::: Выбранный текст
Собаки моего детства. Повествование второе – О дяде Пете, о его верной собаке - Бобике.

Ночь, не знаю какая, и не помню – какого дня …

И вот, снова тьма покрыла земные просторы, светило ушло за край земли, и пришел мрак, и настала ночь. Вышла на прогулку ночная красавица Луна, и небо осветилось мириадами звезд …

 

Шехерезада очнулась от тяжелого дневного сна, зевнула, потянулась, почесала то, о чем неприлично говорить, и … вдруг содрогнулась от ужаса …

Ах, я же вчера обещала султану наврать новых сказок, и он, наверное ждет меня в своей опочивальне, нервно покуривая свой кальян. И если я не приду к нему, то он ко мне пришлет палача, который отрежет мне то, о чем даже страшно подумать … - сначала язык …!

 

Вот и я, как легендарная султанская сказительница, днем отоспался, и дабы не грызли меня муки совести, готов приступить к выполнению своих обещаний, и поведать вам новую историю.

 

В селе Верхняя Мосоловка, Усманского уезда, воронежско-липецкой губернии, у моей бабушки жили две сестры, к которым она вместе со мной презжала каждое лето отдыхать. Звали их - тетя Маруся, и бабушка Катя. Бабушка Катя жила вместе с одним из своих сыновей - для меня – дядей Петей.
::::::
Суть задания.
Каких людей называет по имени выбранный текст о собаках детства? Перечислите их всех.
::: Содержимое набора данных
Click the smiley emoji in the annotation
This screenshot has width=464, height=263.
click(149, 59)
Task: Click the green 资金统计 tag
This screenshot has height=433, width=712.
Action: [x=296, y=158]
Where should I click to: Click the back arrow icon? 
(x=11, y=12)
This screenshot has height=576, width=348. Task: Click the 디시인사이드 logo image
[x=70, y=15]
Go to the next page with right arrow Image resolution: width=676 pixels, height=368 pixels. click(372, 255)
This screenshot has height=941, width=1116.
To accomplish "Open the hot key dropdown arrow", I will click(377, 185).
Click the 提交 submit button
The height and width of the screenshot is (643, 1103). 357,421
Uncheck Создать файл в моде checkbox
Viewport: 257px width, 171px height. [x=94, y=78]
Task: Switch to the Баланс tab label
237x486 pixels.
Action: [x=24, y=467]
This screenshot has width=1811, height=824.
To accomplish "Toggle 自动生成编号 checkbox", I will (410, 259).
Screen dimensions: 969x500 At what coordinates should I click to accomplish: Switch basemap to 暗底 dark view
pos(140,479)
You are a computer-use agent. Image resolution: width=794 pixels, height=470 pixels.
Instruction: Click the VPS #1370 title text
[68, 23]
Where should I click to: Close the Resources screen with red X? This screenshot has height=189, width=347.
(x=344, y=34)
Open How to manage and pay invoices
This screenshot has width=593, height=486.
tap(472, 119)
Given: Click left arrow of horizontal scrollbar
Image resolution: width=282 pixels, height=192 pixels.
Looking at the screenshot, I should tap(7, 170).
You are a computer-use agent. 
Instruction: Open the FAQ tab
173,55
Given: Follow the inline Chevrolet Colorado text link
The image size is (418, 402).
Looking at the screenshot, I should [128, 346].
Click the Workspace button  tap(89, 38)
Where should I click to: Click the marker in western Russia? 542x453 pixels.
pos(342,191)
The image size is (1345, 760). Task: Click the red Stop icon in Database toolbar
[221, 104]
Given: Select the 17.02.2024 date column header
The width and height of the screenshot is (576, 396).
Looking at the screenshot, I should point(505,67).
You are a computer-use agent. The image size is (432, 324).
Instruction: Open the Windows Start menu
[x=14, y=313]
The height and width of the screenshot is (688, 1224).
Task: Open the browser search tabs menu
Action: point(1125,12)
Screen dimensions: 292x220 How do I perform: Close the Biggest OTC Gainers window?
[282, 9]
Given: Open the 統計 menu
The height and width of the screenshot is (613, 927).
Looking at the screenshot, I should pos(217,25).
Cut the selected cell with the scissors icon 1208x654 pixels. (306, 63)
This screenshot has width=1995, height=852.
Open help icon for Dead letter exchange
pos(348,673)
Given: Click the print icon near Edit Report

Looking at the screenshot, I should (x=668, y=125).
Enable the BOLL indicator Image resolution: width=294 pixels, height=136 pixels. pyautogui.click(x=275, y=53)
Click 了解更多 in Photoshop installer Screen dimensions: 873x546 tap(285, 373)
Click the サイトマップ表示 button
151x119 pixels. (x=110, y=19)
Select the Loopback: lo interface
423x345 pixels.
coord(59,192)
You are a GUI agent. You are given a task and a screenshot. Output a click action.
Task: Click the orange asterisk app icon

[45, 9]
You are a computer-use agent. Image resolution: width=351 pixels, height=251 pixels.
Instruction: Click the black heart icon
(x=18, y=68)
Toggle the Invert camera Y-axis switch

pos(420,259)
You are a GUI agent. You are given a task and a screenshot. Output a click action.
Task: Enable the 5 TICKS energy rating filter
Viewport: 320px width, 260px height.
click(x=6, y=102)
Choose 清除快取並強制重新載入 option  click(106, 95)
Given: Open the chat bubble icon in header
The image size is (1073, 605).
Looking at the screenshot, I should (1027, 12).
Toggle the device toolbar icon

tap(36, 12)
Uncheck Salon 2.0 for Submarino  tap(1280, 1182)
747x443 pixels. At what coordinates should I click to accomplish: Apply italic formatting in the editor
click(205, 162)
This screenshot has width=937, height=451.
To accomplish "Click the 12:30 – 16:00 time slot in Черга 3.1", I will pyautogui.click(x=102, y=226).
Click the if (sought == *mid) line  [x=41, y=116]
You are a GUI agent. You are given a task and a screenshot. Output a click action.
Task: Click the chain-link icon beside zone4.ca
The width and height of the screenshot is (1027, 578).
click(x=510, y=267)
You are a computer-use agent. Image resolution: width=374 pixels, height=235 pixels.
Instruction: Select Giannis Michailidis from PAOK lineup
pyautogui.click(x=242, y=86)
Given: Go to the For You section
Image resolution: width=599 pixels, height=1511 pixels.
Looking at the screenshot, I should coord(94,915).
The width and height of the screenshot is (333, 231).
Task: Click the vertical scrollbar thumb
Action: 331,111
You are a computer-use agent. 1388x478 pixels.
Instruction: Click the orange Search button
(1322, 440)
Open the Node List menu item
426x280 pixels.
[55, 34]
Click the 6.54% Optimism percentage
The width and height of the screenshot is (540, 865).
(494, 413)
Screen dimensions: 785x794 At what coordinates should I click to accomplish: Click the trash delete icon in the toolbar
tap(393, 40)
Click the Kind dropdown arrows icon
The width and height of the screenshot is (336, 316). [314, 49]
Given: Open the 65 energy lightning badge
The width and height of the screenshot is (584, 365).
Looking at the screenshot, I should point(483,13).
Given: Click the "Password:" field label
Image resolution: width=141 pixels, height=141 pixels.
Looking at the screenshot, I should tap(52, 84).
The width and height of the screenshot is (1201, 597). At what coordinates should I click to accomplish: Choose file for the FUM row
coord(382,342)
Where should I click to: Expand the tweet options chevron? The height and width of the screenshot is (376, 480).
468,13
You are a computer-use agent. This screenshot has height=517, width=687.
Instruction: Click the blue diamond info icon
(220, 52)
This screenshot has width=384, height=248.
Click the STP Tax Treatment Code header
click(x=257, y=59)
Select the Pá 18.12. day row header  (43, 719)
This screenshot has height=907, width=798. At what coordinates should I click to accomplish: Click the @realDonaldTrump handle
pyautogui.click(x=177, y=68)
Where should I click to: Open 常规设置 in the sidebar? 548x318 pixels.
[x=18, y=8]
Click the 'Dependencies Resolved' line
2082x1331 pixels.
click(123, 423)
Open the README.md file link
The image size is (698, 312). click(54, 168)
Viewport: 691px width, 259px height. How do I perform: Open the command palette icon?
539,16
::::::
Ответ.
Дядя Петя, Шехерезада, тетя Маруся, бабушка Катя.